Congress enacted § 1960(a) in 1992 in response to concerns that nonbank financial institutions (money transmitters, check cashers, and foreign exchange dealers) were increasingly being used to transfer the proceeds of illegal activity. See S.Rep. No. 101-460 (September 12, 1990); United States v. Velastegui, 199 F.3d 590, 593 (2d Cir.1999). The original version of § 1960 provided in pertinent part as follows:

(a) Whoever conducts, controls, manages, supervises, directs, or owns all or part of a business, knowing the business is an illegal money transmitting business, shall be fined in accordance with this title or imprisoned not more than 5 years, or both.

(b) As used in this section

(1) the term "illegal money transmitting business" means a money transmitting business which affects interstate or foreign commerce in any manner or degree and—

(A) is intentionally operated without an appropriate money transmitting license in a State where such operation is punishable as a misdemeanor or felony under State law; or

(B) fails to comply with the money transmitting business registration requirements under [31 U.S.C. § 5330], or regulations prescribed under such section. ...

18 U.S.C. § 1960 (1992) (amended 2001) (emphasis supplied).

As part of the Patriot Act, Congress amended § 1960 on October 26, 2001, in an attempt to make it easier to prosecute those responsible for funneling money to terrorism. See Report from the Field: The USA PATRIOT Act at Work, at 10, http://www.usdoj.gov/olp/pdf/patriot_report_from_the_field0704.pdf.
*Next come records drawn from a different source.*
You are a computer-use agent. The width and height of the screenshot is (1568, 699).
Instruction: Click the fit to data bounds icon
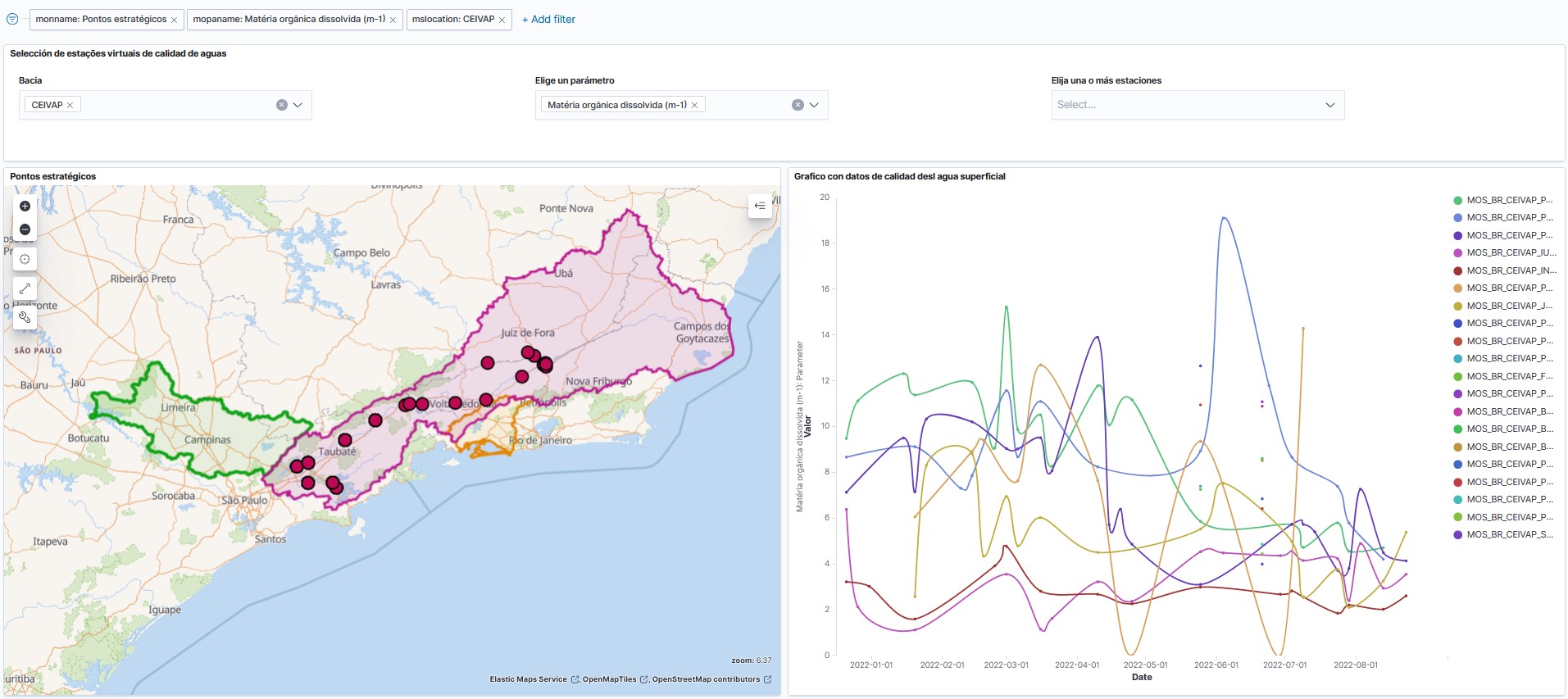[x=25, y=259]
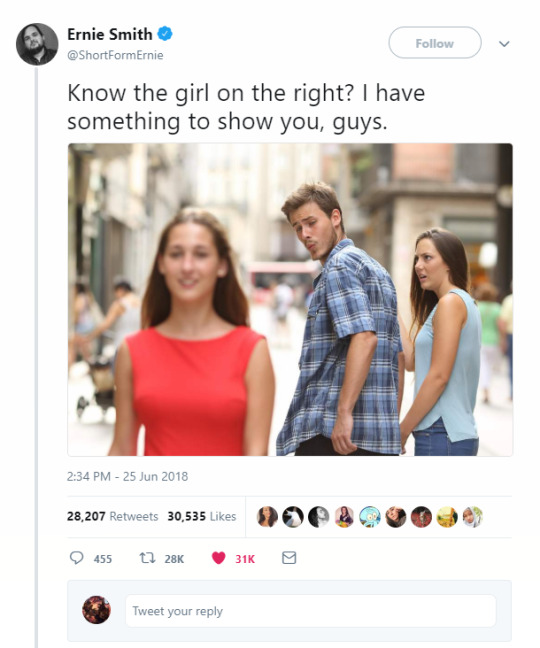Click your avatar beside reply box

[x=96, y=610]
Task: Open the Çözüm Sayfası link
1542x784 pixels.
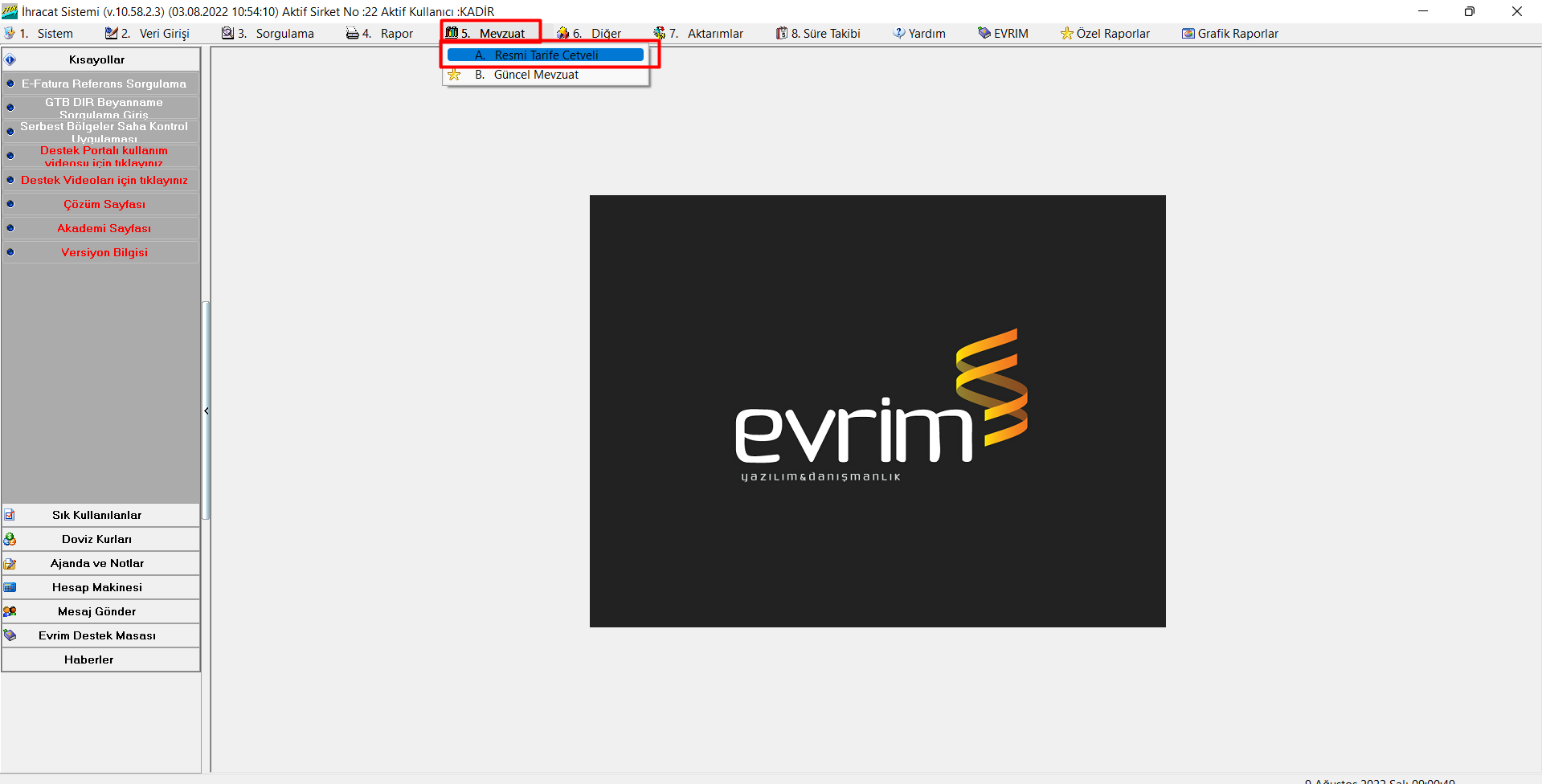Action: [x=104, y=204]
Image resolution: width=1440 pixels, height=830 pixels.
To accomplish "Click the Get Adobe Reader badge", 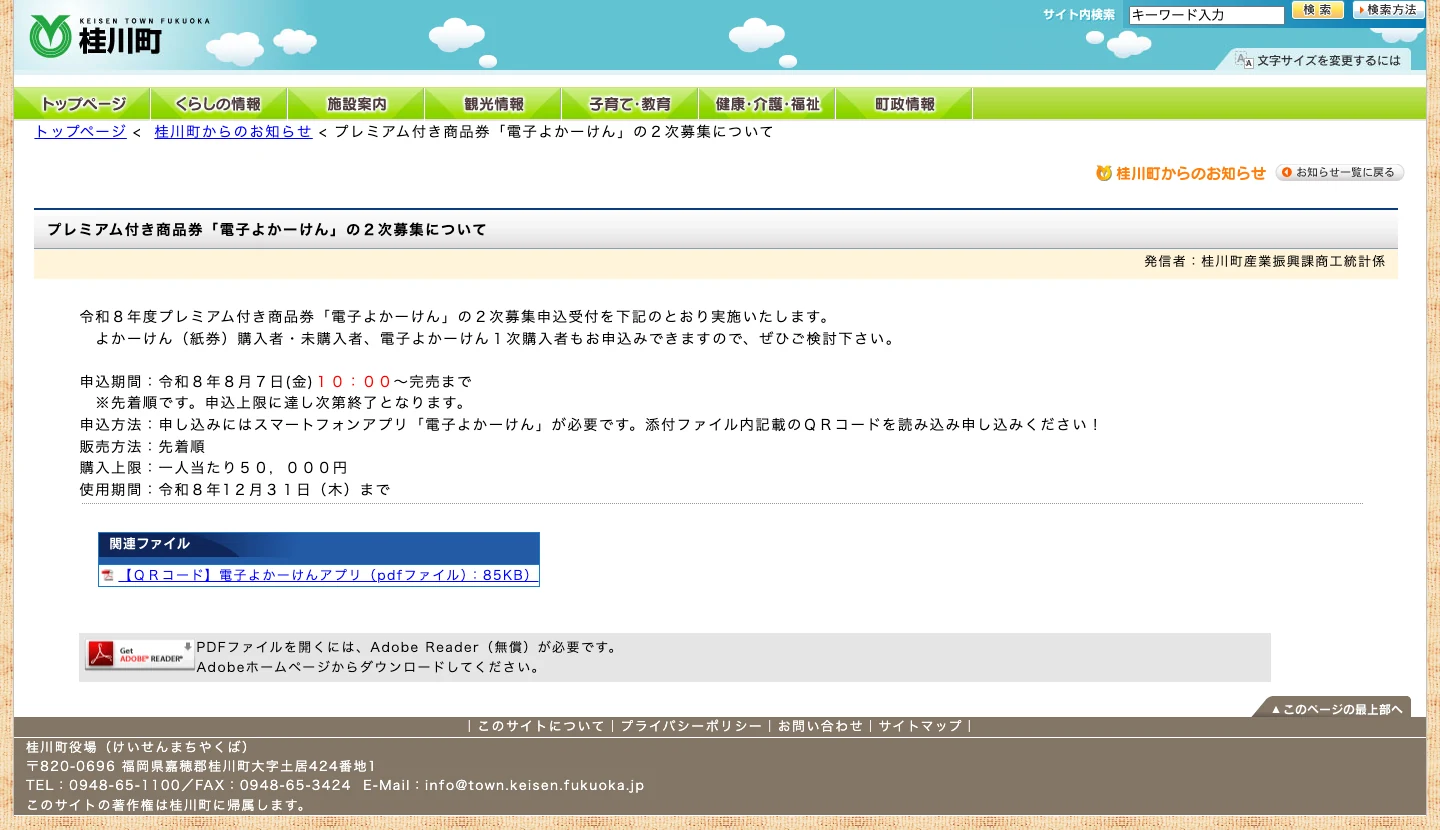I will (140, 655).
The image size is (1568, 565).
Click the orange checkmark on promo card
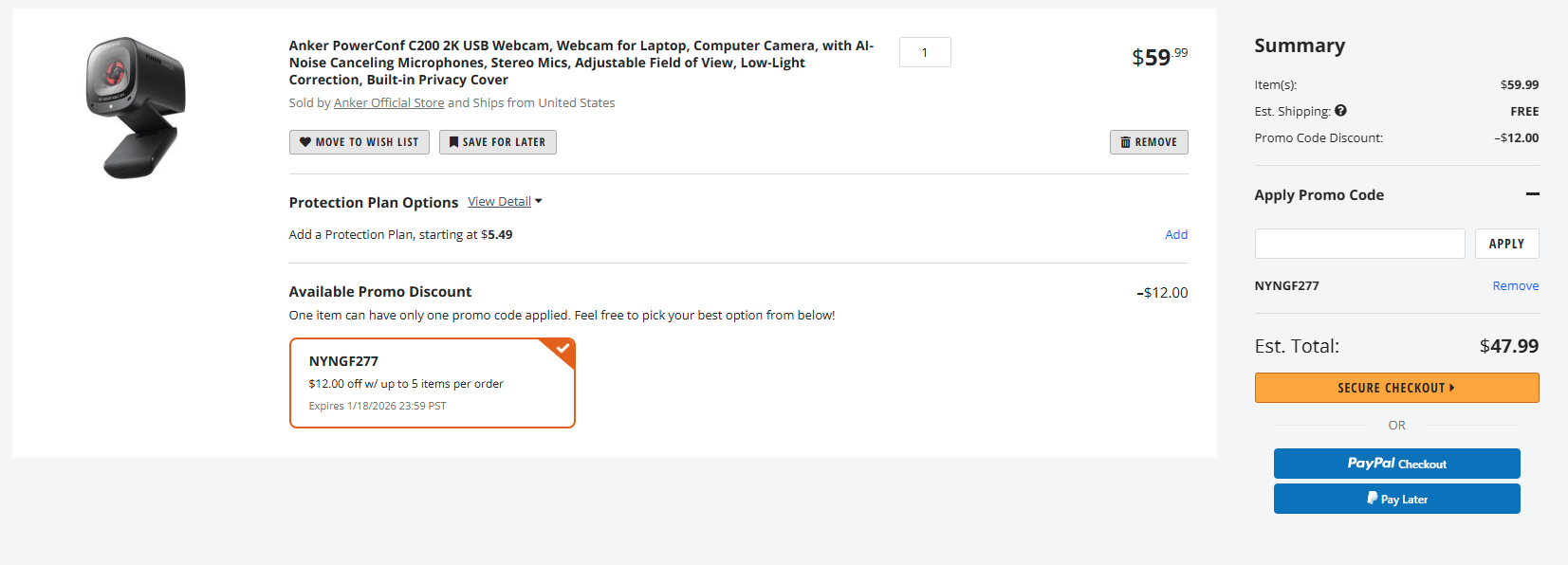pyautogui.click(x=563, y=349)
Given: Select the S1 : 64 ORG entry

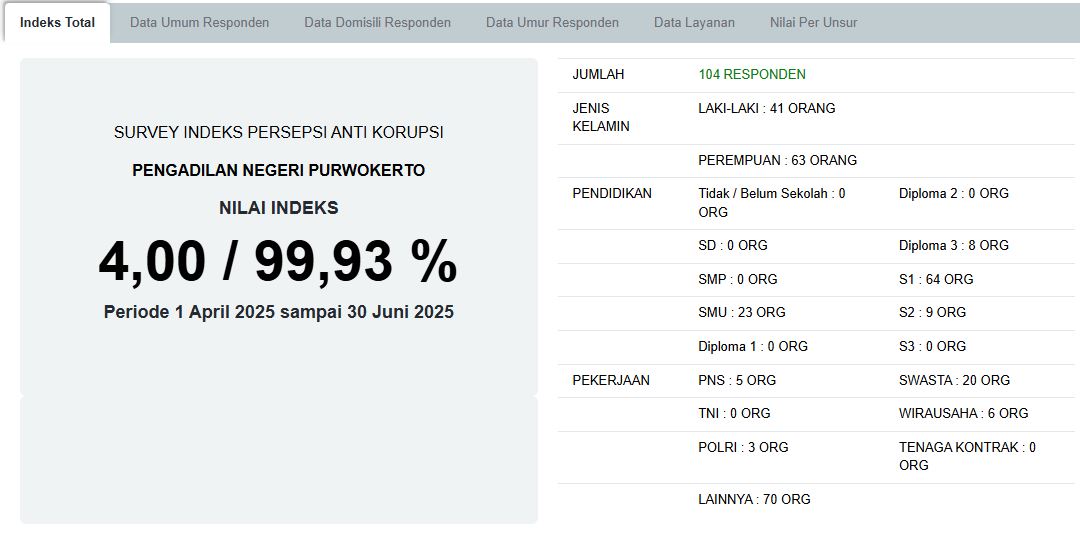Looking at the screenshot, I should pos(935,279).
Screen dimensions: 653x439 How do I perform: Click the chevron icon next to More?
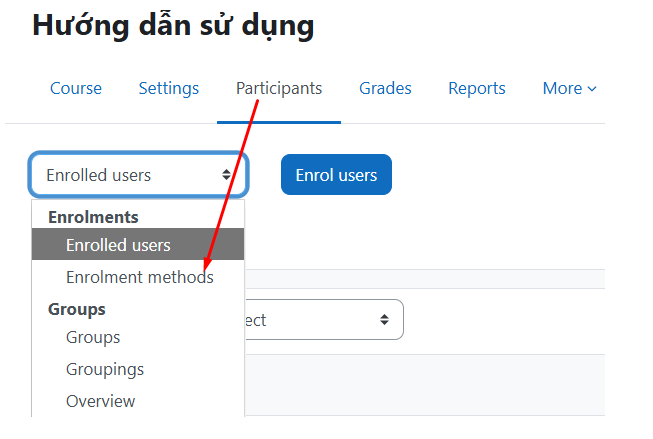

The amended version reads in pertinent part as follows:

(a) Whoever knowingly conducts, controls, manages, supervises, directs, or owns all or part of an unlicensed money transmitting business, shall be fined in accordance with this title or imprisoned not more than 5 years, or both.

(b) As used in this section

(1) the term "unlicensed money transmitting business" means a money transmitting business which affects interstate or foreign commerce in any manner or degree and—

(A) is operated...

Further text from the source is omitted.